El primer bloque se centra en su despunte como motor creativo del exitoso dúo Simon & Garfunkel; sus inicios siguiendo la estela de los Everly Brothers, más tarde bajo las interferencias de la escena folk de Greenwich Village; su primer disco –“Wednesday Morning, 3 AM” (1964)– de sonada indiferencia; el asalto al estrellato con el relanzamiento de un tema incluido en este primer LP, ese “The Sounds Of Silence” electrificado con la intervención crucial del ingeniero y productor Tom Wilson –maestre en Columbia de alguno de los discos elementales del período–, y de ahí a acceder a los anales de la música universal sin afiliarse a las corrientes predominantes de su tiempo. Por su parte, el segundo bloque, bautizado como el “Segundo verso”, contempla la trayectoria musical, aunque también la actoral y televisiva, así como su faceta privada, tras el distanciamiento con Art Garfunkel. Sus intentos afortunados, y algunos desafortunados, por despegarse de la férrea sombra de su anterior proyecto; esas diversas crisis de identidad que lo impulsaron a despegar en solitario y reinventarse en más de una ocasión.
Detrás de este exhaustivo trazado de la silueta del músico y compositor neoyorquino emerge la firma reputada de Alex Gibney. El veterano documentalista ganador del Óscar por “Taxi al lado oscuro” (2007) –y con títulos como “Enron, los tipos que estafaron América” (2005), “Citizen K” (2019) o “El crimen del siglo” (2021), así como diversos documentales musicales sobre Fela Kuti o James Brown– imprime cierta plusvalía impulsado por un minucioso trabajo de excavación documental, el cual convierte en un visionado vivaz y entusiasta. La estructura narrativa del trabajo vacila constantemente entre la gestación de “Seven Psalms” (2023), último álbum publicado de Paul Simon –e invitación irrechazable para explorar sus compartimentos creativos; en ese sentido Simon responde de forma generosa, al igual que cuando revela secretos de estudio y creativos al lado del influyente productor Roy Halee–, y toda esa mirada retrospectiva, cargada con el abundante material de archivo recopilado, e intercalada con pericia en el montaje, en la que se sigue su envergadura musical durante el pasado siglo.
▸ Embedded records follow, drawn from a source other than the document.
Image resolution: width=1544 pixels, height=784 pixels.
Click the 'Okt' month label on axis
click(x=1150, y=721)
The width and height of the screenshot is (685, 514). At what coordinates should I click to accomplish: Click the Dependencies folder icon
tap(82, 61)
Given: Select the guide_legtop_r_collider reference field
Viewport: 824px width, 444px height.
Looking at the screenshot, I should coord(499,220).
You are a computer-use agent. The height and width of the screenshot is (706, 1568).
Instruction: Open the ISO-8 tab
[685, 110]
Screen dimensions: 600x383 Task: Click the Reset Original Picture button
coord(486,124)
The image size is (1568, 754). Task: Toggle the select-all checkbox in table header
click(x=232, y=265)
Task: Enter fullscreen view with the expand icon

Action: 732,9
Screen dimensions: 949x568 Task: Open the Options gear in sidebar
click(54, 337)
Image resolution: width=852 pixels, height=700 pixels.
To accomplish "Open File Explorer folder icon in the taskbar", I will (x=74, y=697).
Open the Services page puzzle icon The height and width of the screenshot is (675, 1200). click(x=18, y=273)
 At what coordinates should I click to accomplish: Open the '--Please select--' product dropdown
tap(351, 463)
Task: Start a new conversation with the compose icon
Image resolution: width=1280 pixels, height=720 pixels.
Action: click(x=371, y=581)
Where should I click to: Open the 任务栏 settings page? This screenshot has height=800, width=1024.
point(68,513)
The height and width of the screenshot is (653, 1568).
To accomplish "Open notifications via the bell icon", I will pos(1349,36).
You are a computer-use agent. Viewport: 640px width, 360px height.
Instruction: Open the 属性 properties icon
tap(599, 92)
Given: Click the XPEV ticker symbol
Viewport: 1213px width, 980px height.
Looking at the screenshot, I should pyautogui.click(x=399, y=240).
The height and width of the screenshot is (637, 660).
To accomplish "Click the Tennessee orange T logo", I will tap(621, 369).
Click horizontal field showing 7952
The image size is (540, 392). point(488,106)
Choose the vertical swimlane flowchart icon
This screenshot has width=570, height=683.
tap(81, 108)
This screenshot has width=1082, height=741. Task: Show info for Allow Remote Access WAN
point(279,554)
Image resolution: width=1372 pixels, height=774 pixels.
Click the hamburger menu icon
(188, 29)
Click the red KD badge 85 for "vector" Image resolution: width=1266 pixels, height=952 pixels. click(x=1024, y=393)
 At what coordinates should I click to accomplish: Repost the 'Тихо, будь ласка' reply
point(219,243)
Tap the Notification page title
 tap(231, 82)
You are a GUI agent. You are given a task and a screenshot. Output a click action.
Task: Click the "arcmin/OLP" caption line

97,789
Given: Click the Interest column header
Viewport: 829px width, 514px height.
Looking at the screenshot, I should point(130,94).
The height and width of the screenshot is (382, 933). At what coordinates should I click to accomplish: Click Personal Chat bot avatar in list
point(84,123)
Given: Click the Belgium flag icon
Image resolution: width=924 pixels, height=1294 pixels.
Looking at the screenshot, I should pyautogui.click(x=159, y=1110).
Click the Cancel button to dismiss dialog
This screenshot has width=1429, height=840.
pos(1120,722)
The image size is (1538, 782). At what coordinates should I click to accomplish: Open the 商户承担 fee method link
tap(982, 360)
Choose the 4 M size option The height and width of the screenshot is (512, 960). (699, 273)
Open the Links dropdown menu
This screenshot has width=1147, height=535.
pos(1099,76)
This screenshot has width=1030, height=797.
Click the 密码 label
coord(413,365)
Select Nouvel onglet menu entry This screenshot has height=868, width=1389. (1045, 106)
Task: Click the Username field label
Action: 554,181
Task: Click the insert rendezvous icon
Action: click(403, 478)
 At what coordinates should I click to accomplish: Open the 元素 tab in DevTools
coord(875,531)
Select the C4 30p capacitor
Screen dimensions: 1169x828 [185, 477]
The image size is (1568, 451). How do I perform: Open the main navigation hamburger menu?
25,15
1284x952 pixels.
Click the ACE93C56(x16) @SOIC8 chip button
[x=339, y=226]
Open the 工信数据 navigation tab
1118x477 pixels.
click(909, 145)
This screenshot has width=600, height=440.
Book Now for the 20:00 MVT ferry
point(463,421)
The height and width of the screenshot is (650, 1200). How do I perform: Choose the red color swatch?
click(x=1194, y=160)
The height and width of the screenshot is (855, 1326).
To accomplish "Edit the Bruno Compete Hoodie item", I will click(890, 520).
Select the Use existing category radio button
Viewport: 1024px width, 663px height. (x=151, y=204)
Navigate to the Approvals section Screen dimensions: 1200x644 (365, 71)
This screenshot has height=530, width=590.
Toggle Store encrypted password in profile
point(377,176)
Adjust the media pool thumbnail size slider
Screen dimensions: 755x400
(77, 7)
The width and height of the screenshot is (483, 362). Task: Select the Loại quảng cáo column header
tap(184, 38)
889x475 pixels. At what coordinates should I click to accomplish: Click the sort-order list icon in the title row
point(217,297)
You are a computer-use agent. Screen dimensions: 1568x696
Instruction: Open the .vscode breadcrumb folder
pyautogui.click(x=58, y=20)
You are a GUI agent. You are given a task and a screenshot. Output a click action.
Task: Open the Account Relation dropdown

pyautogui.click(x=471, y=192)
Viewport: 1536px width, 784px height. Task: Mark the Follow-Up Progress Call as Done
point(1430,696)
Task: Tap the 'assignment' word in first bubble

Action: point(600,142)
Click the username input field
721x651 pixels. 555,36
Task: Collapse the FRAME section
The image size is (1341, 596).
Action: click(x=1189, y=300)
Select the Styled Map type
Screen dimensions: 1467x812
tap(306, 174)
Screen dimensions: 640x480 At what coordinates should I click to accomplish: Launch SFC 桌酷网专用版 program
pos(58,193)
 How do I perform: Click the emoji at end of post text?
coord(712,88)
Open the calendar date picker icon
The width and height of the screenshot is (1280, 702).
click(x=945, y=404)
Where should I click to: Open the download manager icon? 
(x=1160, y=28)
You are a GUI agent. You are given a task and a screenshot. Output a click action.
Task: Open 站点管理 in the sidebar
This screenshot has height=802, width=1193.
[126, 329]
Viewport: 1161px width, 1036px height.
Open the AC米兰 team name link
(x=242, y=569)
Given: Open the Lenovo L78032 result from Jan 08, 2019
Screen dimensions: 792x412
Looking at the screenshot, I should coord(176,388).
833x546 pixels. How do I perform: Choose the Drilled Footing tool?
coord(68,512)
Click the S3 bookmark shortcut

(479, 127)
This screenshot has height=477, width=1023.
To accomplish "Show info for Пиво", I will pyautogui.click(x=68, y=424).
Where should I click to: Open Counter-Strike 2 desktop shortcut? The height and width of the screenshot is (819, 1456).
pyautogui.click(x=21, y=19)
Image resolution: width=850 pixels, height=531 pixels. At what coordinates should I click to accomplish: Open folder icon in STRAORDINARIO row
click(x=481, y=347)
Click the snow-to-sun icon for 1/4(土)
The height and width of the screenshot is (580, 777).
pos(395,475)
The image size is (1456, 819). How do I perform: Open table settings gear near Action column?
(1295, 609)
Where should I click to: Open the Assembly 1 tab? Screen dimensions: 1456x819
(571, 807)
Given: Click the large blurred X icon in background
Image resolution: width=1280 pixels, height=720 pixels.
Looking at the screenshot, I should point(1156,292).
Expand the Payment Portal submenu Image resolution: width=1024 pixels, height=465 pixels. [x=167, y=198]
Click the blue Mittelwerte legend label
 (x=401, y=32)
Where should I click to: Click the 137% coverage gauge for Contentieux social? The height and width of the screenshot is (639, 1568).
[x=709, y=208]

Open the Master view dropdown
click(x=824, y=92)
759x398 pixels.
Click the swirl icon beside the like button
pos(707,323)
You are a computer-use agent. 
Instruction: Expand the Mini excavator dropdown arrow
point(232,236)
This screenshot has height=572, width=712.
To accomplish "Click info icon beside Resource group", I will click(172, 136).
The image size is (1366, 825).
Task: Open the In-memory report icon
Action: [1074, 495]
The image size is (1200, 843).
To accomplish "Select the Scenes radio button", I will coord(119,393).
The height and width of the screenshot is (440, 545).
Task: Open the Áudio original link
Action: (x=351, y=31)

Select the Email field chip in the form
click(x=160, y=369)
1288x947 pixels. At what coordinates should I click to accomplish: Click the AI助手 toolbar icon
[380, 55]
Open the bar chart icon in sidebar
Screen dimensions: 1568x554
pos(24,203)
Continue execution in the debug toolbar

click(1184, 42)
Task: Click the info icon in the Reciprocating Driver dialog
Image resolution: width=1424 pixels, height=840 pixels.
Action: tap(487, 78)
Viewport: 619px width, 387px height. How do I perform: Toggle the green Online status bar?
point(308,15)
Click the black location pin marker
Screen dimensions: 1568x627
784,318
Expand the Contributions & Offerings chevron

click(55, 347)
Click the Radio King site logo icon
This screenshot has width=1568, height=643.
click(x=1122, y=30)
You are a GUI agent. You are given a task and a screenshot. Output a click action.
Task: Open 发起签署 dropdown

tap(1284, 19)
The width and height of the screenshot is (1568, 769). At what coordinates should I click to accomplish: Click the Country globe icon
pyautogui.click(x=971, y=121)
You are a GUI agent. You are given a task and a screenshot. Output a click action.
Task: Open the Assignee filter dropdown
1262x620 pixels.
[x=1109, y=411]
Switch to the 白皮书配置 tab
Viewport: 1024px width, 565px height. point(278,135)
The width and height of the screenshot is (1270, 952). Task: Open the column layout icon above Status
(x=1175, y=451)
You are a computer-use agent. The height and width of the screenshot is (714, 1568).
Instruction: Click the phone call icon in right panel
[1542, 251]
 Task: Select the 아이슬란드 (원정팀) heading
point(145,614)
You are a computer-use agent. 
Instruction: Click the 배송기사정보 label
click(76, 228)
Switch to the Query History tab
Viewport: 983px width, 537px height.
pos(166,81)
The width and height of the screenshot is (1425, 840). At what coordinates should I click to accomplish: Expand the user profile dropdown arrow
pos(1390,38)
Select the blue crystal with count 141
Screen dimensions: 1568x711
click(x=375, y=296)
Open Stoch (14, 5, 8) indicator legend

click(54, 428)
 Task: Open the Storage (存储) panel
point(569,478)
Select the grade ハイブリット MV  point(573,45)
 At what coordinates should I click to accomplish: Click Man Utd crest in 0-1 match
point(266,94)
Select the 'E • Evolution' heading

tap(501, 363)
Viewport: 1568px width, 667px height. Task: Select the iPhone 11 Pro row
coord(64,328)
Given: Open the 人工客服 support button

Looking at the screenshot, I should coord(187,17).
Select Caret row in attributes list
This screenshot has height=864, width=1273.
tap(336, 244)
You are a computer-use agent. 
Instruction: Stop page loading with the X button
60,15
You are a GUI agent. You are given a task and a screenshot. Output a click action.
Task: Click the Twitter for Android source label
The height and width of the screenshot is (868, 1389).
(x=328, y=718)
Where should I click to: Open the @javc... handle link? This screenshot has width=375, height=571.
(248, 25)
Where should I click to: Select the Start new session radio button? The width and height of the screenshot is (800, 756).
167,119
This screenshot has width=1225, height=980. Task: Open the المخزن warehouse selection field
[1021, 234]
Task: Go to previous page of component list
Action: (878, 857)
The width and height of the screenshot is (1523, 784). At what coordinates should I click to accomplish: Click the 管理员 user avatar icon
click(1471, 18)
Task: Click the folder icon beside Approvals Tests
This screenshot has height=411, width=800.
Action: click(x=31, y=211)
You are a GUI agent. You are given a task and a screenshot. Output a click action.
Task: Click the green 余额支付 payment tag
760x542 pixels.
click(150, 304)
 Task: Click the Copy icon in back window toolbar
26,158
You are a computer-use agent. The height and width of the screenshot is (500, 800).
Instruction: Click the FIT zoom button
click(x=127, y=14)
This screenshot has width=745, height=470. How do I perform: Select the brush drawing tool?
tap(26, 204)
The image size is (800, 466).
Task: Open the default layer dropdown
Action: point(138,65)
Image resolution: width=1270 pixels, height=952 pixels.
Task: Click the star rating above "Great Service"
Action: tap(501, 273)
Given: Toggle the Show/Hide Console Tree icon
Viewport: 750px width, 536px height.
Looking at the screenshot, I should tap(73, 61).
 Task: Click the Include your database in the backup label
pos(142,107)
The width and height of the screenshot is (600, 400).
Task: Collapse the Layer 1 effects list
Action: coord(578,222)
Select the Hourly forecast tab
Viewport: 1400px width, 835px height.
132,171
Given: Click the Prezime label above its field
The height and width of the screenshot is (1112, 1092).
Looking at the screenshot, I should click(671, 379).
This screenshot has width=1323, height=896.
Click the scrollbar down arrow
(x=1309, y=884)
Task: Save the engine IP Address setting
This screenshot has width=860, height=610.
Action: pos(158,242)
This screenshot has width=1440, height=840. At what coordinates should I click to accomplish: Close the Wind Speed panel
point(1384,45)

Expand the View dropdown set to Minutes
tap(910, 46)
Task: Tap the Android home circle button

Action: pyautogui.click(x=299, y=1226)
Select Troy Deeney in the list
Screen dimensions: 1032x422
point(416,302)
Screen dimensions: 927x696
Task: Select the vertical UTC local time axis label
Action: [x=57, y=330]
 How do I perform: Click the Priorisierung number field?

No es este un trabajo que se arrodille ante una voz divina recordando sus gestas. Tampoco es aquel material que descubre la versión humana y confesional de un mito. Paul Simon siempre logra cierta distancia emocional que lo convierte en un personaje algo distante y blindado, de los que no regalan sonrisas. Se complementa su dibujo con intervenciones de Art Garfunkel y Carrie Fisher (metraje de archivo y sin aparecer en pantalla), de su íntimo amigo desde 2002, el músico Wynton Marsalis (se funden en un sentido abrazo a cámara cuando se reencuentran en el estudio), y de su actual esposa, la también cantante Edie Brickell. Y pese a la disparidad de voces que se suman, la figura principal no termina por desprenderse de esa coraza que impide al espectador acercarse a su espacio más íntimo. Sus inseguridades y temores saltan a la vista, y cómo estas interceden en sus distintas crisis de identidad, de las que casi siempre sale airoso. Se le ve acomplejado algunas veces al lado de Art; y con cierta malicia y rencor cuando intenta explicar las razones del divorcio no amistoso. Como si hubiera requerido un reconocimiento mayor y no pudiera sobrellevar compartirlo con su pareja artística de entonces. Y aun así, cuesta hacerse una imagen plenamente nítida del objeto de estudio.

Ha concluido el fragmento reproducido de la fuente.